## TEKS YANG DITAMPILKAN
######

Rabu, 11 April 2012

TEOLOGI CINTA KASIH


MEMBANGUN  TEOLOGI  DENGAN CINTA KASIH

 
A. Pengantar
Apakah kita semua benar-benar tulus menyembah pada-Nya
Atau mungkin kita hanya takut pada neraka dan inginkan surga
Jika surga dan neraka tak pernah ada, masihkah kau bersujud kepada-Nya
Jika surga dan neraka tak pernah ada, masih kah kau menyebut nama-Nya

Bisakah kita semua benar-benar sujud sepenuh hati
Karena sungguh memang Dia,  memang pantas disembah memang pantas dipuja

Demiikan  bait-bait lagu Dewa 19 yang diilhami oleh syait-syair  seorang sufi perempuan yang sangat masyhur, Rabiah Adawiyah. Syait-syair Rabiah memang selalu menggambarkan kehambaan dan ketulusan cinta yang amat mendalam kepada Tuhan. Ia tidak ingin ada satu pun yang menjadikan kehambaan dan ketulusan cintanya, terbelokkan oleh adanya tujuan lain, termasuk surga dan neraka Saking jengkelnya jika adanya surga dan neraka itu menjadikan tujuan penghambaan manusia berbelok, Rabiah pun bermaksud hendak "membakar surga dan menyiram api neraka".
Kesadaran kehambaan sesungguhnya akan memberikan sebuah penghayatan kehidupan bahwa dirinya tidak lebih hanya seorang yang harus tunduk kepada pemiliknya yang hakiki. Kesadaran kehambaan juga akan melahirkan ketulusan cinta kepada Kekasihnya yang sejati yaitu Tuhan. Kesadaran  kehambaan dan ketulusan cinta pada Tuhan pasti akan mewujud dalam ketulusan cinta diantara sesama manusia tanpa membedakan "baju-baju" yang menyekat satu orang dengan yang lain. Inilah sebenarnya misi suci yang hendak dibumikan oleh para pemimpin agama. Kanjeng Nabi Muhammad SAW yang karena kesadaran kehambaan dan ketulusan cintanya kepada Tuhan sedemikian bersemangat untuk menebarkan kasih  kepada semua pihak  yang menentang Tuhan dan dirinya. Yesus dengan penuh kerelaan mengorbankan dirinya untuk menjadi Juru Selamat sebagai perwujudan kasih. Tentu demikian pula dengan tokoh agama yang lain.

######

## DATA YANG DIBERIKAN

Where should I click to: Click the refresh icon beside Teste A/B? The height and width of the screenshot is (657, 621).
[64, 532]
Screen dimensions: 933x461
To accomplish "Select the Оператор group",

######

## TUGAS ANDA
Siapa saja orang yang disebut namanya dalam teks tentang teologi cinta kasih? Data ini merupakan bahan yang terpisah dari teks.

## JAWABAN TUGAS
Rabiah Adawiyah, Kanjeng Nabi Muhammad SAW, dan Yesus.